Entries taken from a collection:
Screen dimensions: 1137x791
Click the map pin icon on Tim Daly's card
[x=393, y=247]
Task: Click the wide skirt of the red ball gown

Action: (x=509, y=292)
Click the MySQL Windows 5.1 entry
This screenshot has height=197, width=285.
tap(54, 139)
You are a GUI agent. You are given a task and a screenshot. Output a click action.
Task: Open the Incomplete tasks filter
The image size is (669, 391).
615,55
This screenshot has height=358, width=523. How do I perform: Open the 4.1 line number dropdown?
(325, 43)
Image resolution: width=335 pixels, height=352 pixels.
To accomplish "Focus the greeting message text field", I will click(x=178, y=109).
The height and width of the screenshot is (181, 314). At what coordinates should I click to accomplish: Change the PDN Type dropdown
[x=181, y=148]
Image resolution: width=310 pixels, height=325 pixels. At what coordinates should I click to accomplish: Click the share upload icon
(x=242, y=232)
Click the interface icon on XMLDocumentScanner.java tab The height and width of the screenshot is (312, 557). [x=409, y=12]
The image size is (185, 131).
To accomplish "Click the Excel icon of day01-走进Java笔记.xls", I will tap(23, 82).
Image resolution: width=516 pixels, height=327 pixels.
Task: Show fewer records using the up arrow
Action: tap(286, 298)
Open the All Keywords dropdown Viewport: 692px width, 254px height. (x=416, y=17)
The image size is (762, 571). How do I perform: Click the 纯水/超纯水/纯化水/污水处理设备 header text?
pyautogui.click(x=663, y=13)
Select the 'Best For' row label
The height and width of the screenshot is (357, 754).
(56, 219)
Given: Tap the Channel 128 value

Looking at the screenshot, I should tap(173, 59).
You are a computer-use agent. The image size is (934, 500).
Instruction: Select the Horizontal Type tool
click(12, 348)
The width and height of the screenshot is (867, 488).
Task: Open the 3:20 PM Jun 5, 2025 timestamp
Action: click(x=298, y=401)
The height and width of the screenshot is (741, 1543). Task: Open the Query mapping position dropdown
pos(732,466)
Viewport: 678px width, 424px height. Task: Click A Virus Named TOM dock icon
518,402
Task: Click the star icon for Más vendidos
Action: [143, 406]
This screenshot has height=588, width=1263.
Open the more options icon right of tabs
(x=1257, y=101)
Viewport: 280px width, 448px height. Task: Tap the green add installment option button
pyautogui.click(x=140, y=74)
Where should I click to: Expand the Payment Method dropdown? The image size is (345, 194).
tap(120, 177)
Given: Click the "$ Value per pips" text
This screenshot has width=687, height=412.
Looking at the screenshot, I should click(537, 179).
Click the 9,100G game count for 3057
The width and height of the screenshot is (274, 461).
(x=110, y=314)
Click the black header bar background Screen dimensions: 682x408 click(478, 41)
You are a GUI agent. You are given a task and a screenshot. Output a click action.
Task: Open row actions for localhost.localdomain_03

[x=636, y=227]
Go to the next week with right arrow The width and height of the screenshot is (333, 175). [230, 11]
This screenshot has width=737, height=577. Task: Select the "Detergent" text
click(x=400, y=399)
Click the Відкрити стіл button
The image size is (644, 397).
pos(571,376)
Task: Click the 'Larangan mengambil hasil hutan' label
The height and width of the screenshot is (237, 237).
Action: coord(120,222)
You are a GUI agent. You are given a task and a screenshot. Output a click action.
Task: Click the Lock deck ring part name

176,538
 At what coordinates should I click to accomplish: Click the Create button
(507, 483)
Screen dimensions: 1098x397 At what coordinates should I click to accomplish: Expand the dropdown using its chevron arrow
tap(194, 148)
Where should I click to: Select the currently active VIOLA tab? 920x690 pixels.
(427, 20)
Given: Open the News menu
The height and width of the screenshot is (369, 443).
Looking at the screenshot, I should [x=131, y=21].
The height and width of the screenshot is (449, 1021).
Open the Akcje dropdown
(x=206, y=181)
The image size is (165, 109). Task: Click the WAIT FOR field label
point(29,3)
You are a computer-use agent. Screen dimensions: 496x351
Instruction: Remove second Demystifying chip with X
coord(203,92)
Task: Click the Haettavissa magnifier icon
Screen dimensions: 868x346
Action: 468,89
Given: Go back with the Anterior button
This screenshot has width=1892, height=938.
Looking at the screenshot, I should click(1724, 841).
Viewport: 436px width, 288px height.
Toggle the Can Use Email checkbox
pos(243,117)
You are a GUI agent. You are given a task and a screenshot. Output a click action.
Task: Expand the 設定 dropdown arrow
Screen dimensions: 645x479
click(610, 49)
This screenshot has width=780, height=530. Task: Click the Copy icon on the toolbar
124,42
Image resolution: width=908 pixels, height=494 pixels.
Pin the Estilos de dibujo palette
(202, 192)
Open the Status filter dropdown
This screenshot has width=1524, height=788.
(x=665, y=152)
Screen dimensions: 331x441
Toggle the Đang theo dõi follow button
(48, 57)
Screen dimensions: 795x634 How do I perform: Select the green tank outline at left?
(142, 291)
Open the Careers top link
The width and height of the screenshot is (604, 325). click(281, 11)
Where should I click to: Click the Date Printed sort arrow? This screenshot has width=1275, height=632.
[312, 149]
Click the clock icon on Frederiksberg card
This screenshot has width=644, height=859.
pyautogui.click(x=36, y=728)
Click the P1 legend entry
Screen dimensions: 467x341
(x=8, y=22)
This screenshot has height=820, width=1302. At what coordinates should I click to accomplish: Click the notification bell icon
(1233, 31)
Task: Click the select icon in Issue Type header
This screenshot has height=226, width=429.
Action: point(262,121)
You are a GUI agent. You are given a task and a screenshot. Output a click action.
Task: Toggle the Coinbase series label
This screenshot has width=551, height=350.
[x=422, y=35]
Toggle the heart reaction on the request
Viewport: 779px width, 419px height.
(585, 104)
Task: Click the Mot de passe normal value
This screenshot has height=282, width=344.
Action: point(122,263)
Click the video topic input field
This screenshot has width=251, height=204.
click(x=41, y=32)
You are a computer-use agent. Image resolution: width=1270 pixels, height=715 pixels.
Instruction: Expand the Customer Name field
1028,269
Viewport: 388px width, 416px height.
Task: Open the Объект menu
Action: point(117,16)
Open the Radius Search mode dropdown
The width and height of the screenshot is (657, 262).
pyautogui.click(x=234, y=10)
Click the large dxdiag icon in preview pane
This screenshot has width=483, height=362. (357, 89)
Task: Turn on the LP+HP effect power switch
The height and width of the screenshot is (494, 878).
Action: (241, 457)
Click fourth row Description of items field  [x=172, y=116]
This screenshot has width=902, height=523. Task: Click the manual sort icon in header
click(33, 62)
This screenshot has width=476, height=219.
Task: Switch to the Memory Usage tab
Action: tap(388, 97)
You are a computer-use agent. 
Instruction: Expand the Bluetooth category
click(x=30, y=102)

◆ **PROBLEM**
Only the number is wanted: how many lines in the data include the word "filter"?

◆ **EXERCISE ANSWER**
2